WORK INSTRUCTIONS -> Only the lines from the one with "At what coordinates" to the end of the data below should be given again, exactly, with both ends included and pictures omitted.

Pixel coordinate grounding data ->
####################
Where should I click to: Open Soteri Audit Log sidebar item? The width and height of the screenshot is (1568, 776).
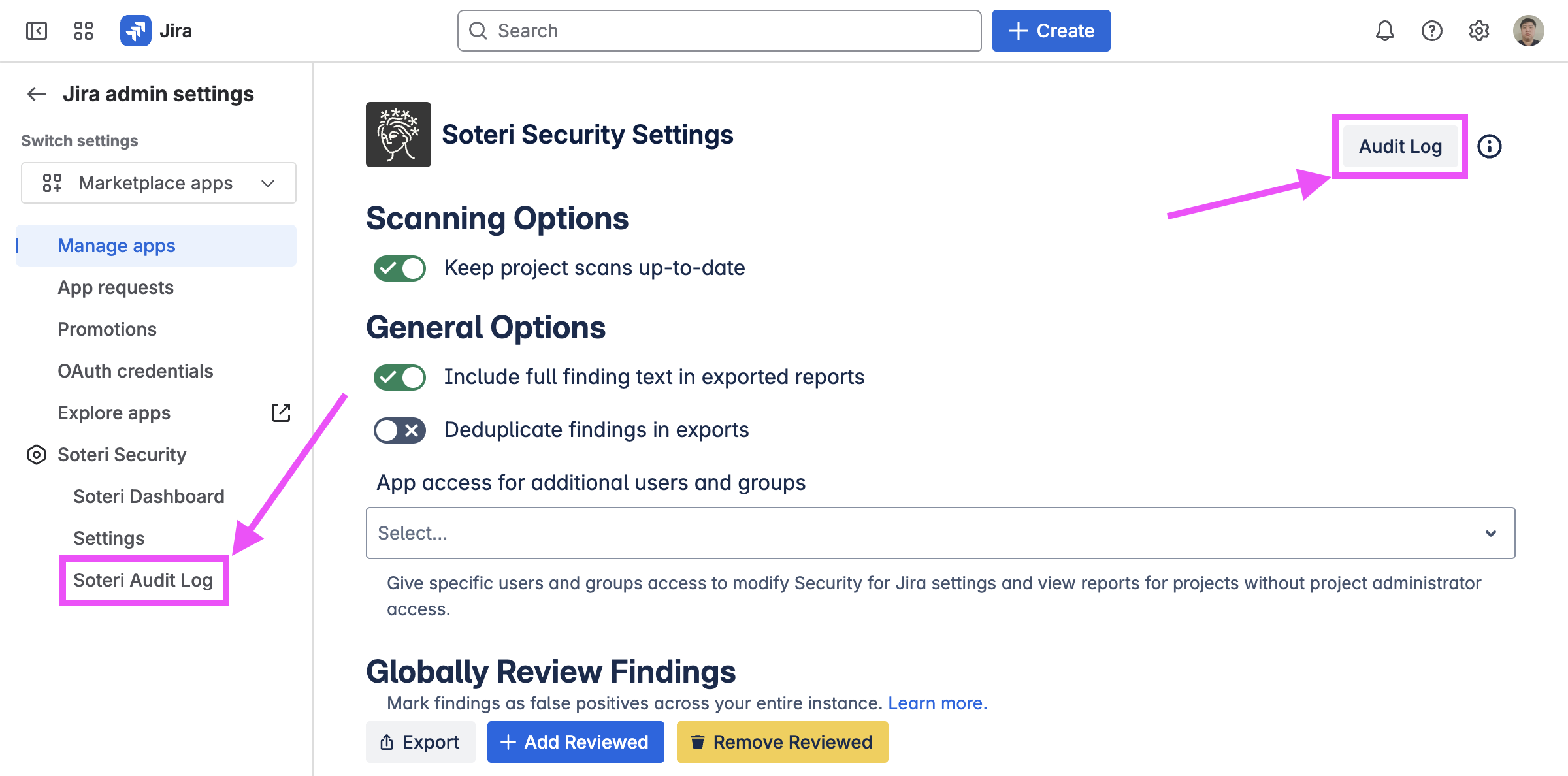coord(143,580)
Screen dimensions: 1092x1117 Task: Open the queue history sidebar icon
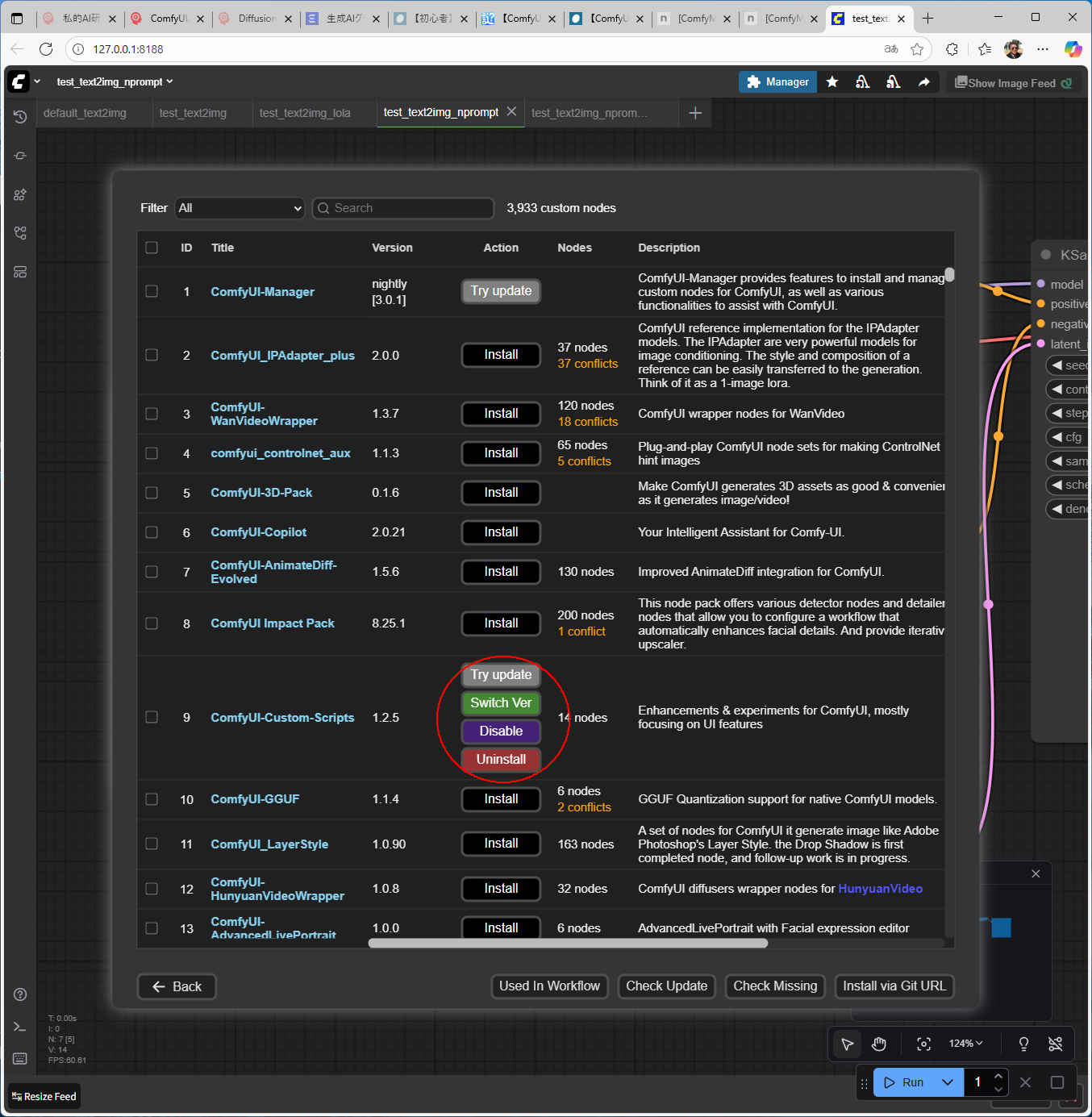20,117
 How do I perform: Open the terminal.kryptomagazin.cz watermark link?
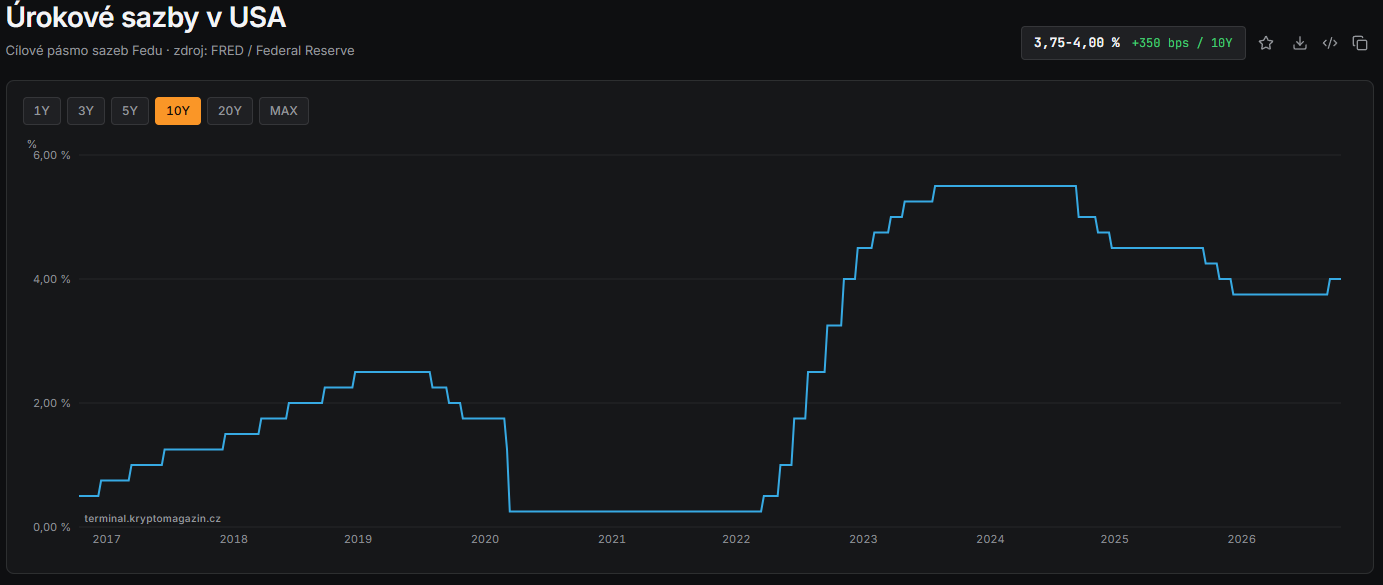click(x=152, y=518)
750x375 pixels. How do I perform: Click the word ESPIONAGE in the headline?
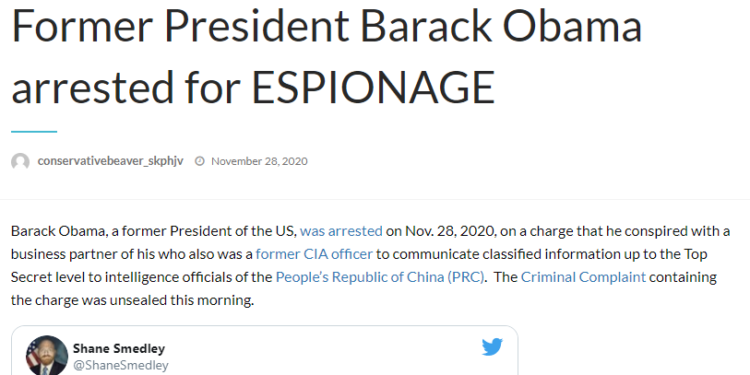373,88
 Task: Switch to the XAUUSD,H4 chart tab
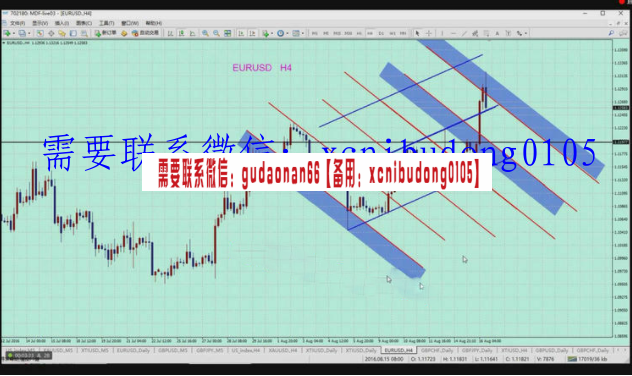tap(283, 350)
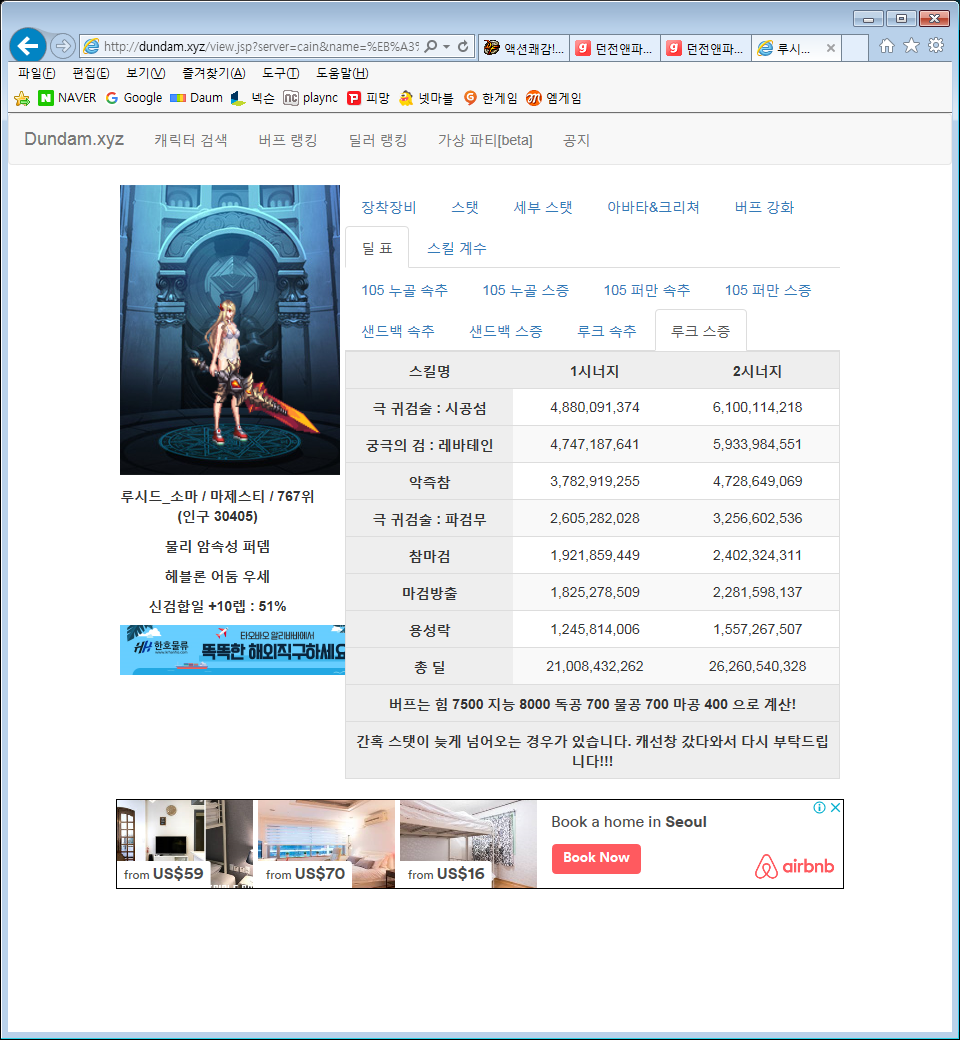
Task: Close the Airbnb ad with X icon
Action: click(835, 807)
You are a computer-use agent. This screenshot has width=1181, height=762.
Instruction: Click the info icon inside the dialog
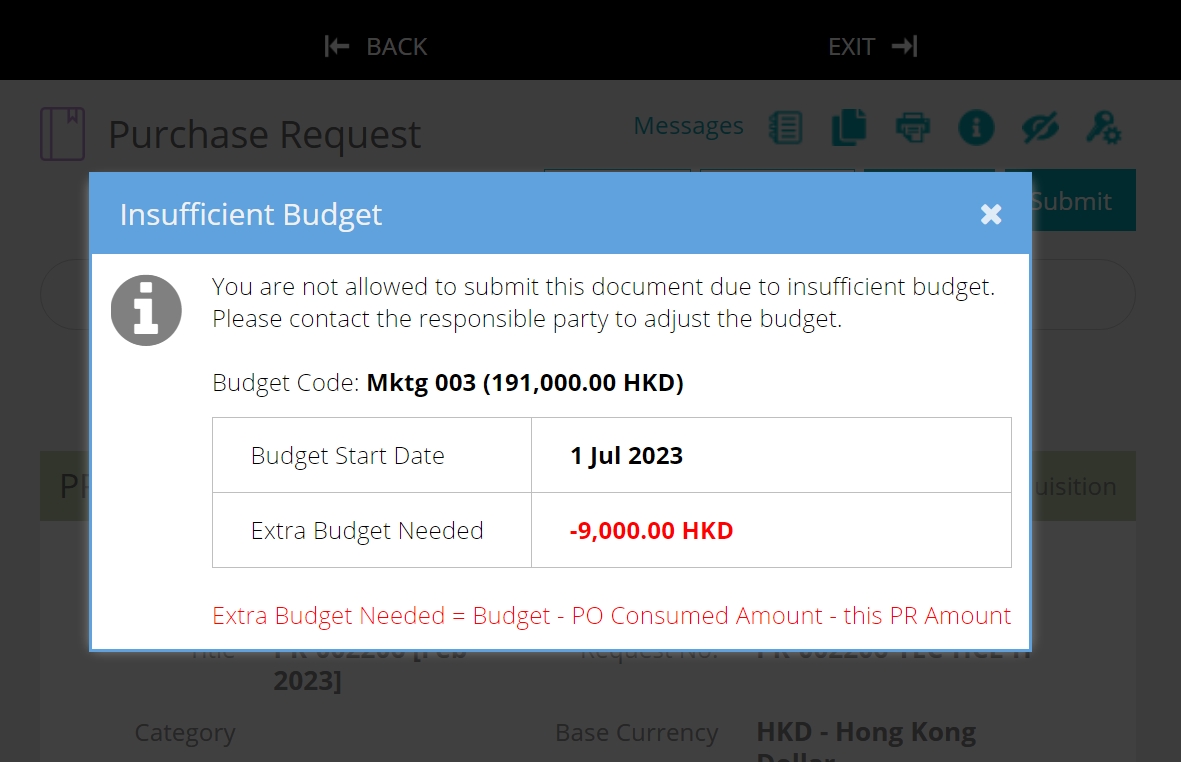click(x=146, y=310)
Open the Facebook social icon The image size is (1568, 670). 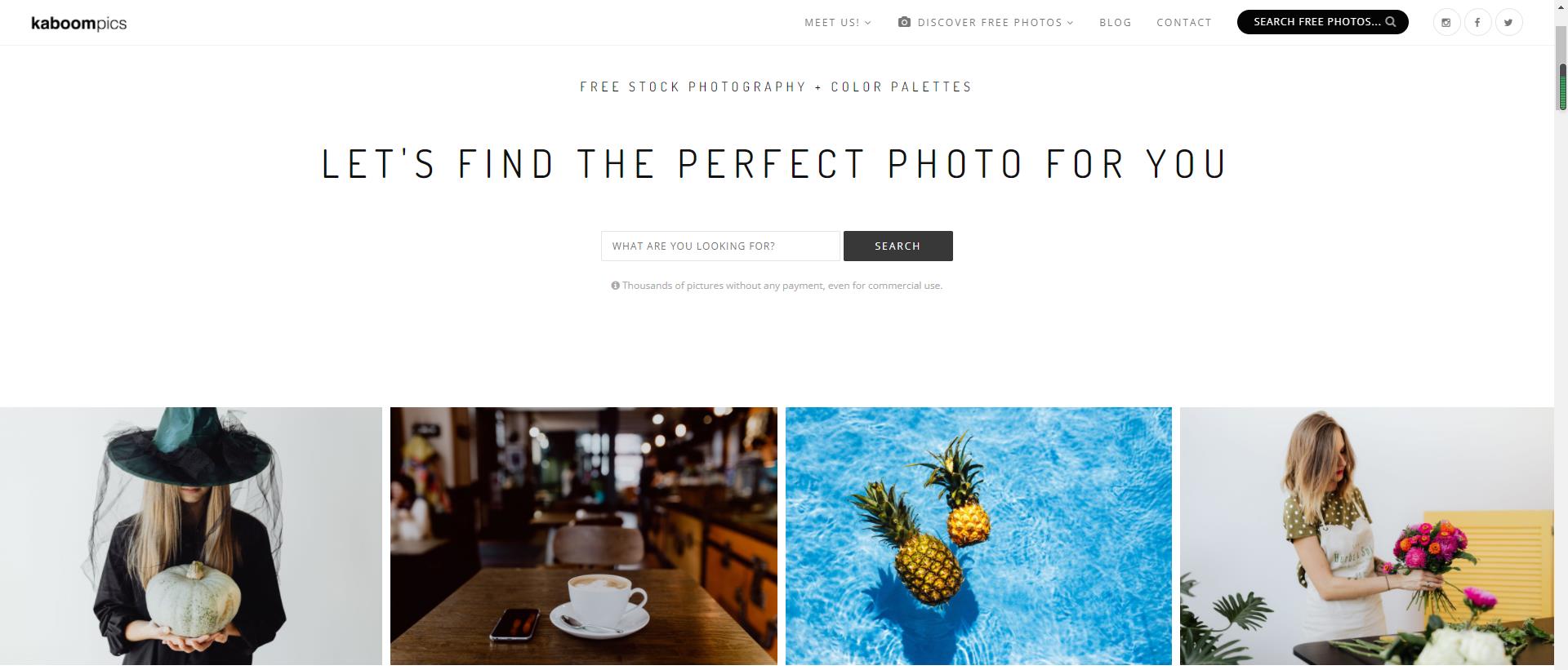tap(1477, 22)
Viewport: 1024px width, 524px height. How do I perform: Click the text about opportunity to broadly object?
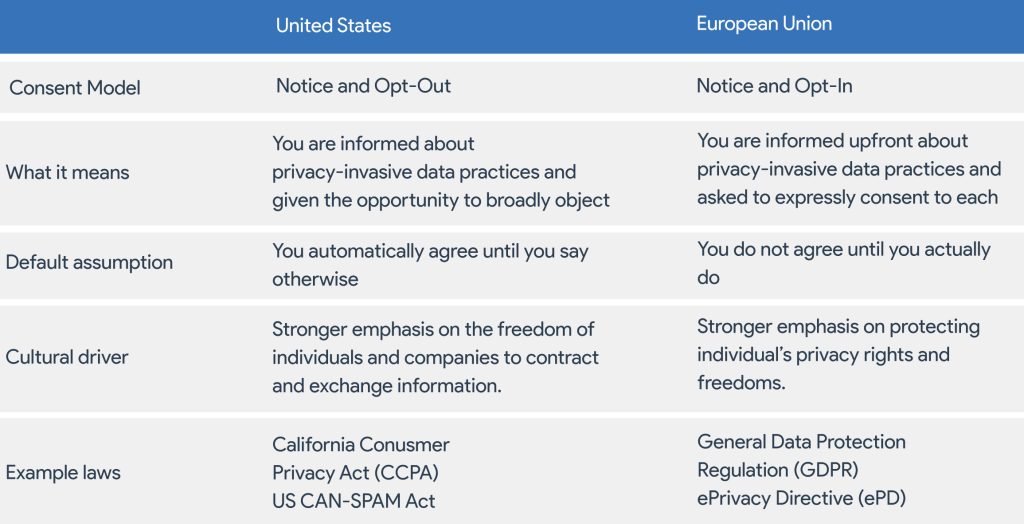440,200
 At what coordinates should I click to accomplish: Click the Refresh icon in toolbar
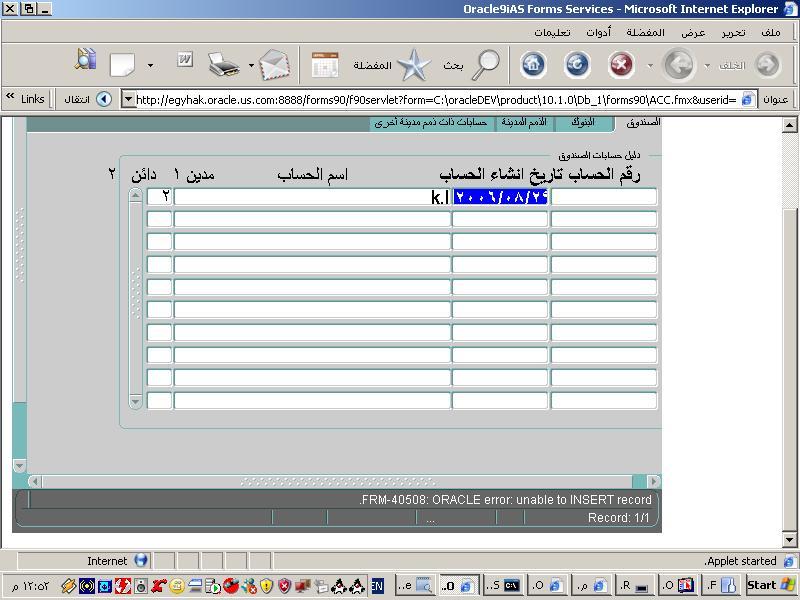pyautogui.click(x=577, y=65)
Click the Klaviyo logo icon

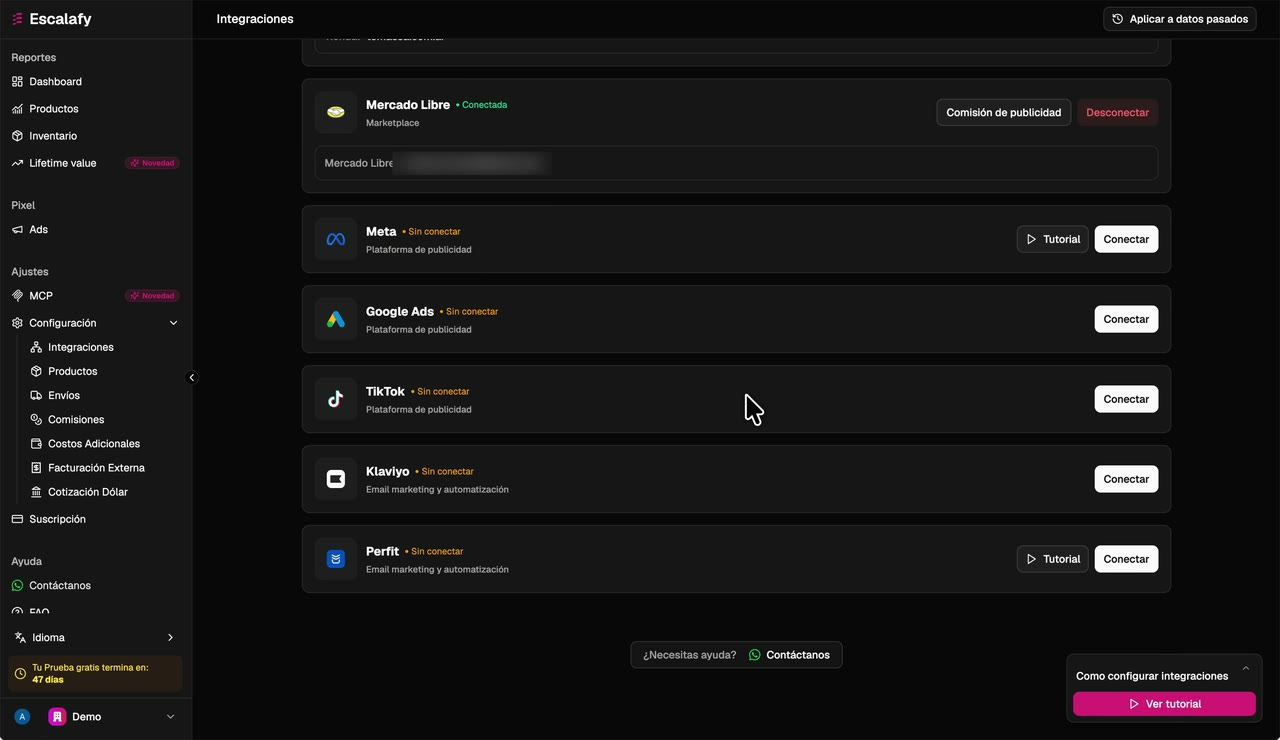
####################
TASK RESPONSE ->
 At what coordinates should I click to accomplish: Click the Refresh icon in toolbar
pyautogui.click(x=577, y=65)
Click the Klaviyo logo icon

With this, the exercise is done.